The key will be to treat the right people at the right place. Dr. Albert sees most benefit in focusing first with Stage 2 and above, as these patients are more critical. There’s also a clearer economic case for payers to reimburse for these medicines at this stage. In most cases, they’re also the patients who will also experience the highest cost complications. There could be a huge opportunity for a clearinghouse of sorts for obesity that earmarks these specific patients and provides them access to the medications, in addition to a lifestyle program that is proven to help patients lose weight and/or maintain weight loss as they come off the GLP-1.
Dr. Patel agrees, noting that a liver transplant for a patient with Fatty Liver Disease can cost in excess of $1 million alone (obesity is associated with an increased risk of nonalcoholic fatty liver disease). So from that perspective, far lower cost interventions that work should be a no brainer.
All in all, we need to shift our thinking around obesity. It is a costly, serious and complex chronic disease. There are clear links to many health issues ranging from insulin resistance to infertility to hypertension to sleep apnea to depression, and even some cancers too. Very few medical specialties aren’t touched by this problem. And there are also indirect complications, including reduced school attendance and reduced earning potential.
And we’re already ahead of the game, relative to other areas of healthcare. We have interventions that work, ranging from medication to lifestyle. Patients should have access to the full gauntlet of solutions and work in concert with informed providers to determine what’s right for them. Otherwise, we’ll face rising and rising costs - and our health care system is overwhelmed enough as it is.
Our perspective is that obesity is a problem we must solve. If you remember anything else from this post, it’s time that we thought of it as a metabolic disorder. To improve the problem, we’ll need a full suite of solutions, with the support of stakeholders ranging from schools to food companies to public health departments, including but not limited to this new class of medications. There’s so much more to say on this topic but we’ll end it here for now! Thanks for reading.

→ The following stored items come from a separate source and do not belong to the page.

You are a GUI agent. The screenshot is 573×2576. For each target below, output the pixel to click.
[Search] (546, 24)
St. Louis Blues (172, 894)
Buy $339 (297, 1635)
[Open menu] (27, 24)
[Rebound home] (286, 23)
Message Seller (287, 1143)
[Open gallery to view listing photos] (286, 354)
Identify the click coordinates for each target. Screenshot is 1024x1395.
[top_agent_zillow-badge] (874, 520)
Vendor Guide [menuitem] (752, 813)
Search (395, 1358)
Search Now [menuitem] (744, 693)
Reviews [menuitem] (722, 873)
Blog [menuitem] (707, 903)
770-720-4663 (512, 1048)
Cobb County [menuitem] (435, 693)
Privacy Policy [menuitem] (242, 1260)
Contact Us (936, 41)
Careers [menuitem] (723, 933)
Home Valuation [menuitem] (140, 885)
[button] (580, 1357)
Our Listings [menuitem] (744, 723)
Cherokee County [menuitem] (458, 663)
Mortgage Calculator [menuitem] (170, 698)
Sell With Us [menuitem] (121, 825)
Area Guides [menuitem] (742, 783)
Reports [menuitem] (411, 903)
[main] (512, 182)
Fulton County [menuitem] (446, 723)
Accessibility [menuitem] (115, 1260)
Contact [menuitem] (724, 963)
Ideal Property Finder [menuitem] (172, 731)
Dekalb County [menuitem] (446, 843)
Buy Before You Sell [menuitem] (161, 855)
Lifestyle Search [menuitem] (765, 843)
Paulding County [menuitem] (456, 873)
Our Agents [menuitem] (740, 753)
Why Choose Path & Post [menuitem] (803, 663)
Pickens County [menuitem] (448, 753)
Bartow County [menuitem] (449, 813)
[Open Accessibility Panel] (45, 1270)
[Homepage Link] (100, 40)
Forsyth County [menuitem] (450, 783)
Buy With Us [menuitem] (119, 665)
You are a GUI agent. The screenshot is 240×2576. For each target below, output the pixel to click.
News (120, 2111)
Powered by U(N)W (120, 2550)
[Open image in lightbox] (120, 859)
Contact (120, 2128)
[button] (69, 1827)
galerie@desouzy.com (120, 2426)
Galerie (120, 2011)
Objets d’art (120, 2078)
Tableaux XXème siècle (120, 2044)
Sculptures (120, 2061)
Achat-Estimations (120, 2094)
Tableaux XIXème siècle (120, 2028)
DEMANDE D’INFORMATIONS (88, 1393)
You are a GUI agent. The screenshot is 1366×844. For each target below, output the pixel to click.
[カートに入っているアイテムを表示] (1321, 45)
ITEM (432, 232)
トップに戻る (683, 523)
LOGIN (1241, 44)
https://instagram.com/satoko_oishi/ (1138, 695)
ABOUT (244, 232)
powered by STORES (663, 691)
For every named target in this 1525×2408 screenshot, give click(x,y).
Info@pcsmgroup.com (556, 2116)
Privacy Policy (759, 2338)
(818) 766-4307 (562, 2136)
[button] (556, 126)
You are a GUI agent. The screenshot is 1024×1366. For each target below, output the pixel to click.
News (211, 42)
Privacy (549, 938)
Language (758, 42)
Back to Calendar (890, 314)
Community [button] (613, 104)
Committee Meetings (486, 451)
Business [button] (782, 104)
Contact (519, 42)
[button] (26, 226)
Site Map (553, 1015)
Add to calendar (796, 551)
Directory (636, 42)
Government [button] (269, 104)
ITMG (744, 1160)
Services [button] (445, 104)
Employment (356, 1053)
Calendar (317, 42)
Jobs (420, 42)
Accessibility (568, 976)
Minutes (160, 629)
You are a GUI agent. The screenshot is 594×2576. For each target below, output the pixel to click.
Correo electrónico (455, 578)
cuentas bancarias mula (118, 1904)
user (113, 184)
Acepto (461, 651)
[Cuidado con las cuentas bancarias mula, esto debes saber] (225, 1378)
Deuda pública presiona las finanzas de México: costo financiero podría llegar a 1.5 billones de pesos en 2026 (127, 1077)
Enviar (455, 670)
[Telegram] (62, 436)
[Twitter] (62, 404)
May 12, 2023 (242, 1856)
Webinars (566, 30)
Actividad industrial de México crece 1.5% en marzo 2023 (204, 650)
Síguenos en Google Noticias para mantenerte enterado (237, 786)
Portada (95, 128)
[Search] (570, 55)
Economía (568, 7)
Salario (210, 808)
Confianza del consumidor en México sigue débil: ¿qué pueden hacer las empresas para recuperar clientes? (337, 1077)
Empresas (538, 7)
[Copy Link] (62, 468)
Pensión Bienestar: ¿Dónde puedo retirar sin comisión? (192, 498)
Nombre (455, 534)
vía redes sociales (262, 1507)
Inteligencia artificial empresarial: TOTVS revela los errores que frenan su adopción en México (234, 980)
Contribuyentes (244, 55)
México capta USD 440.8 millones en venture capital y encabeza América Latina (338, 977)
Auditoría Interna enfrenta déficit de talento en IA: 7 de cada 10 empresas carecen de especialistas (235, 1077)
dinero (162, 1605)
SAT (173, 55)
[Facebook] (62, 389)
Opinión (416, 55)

If you have thoughts on this newsletter, don’t hesitate to reach out! You know where to find us.
This new class of weight loss drugs are costly - but is there a greater price to ignoring the problem?
A comprehensive view of the problem and the potential solutions. As a developmental psychologist I would add to this comprehensive approach a life stage perspective. It needs to be tailored at each age from childhood to geriatric. We do know food preferences, eating styles, activity levels and exercise habits are established early in childhood, and we should start in infancy if we are serious about prevention. Comprensive intervention needs to match each stage of life.
Beyond the health care systems, we need to look at food supply, transportation and access to recreation. Health in all policies is needed. Every time a road is built, specific crops are subsidized, or school lunches approved we have to think about long term health. Last, let us look at the national with lowest rates of obesity - in western europe its usuallly France, and see what we can learn.
One other variable, often not considered is adverse child experiences (ACES), traumatic events in childhood. Most people do not realize that Dr. Felitti, who developed these questionnaires is an internal medicine physician with Kaiser who had a specialized practice for morbidly obese patients. In doing a comprehensive history, he would ask about first sexual experience and noted that a large number of morbidly obese patients reported sexual abuse in early childhood. That is where the ACES work started - with obese patients. Early trauma impacts both behavior and physiology.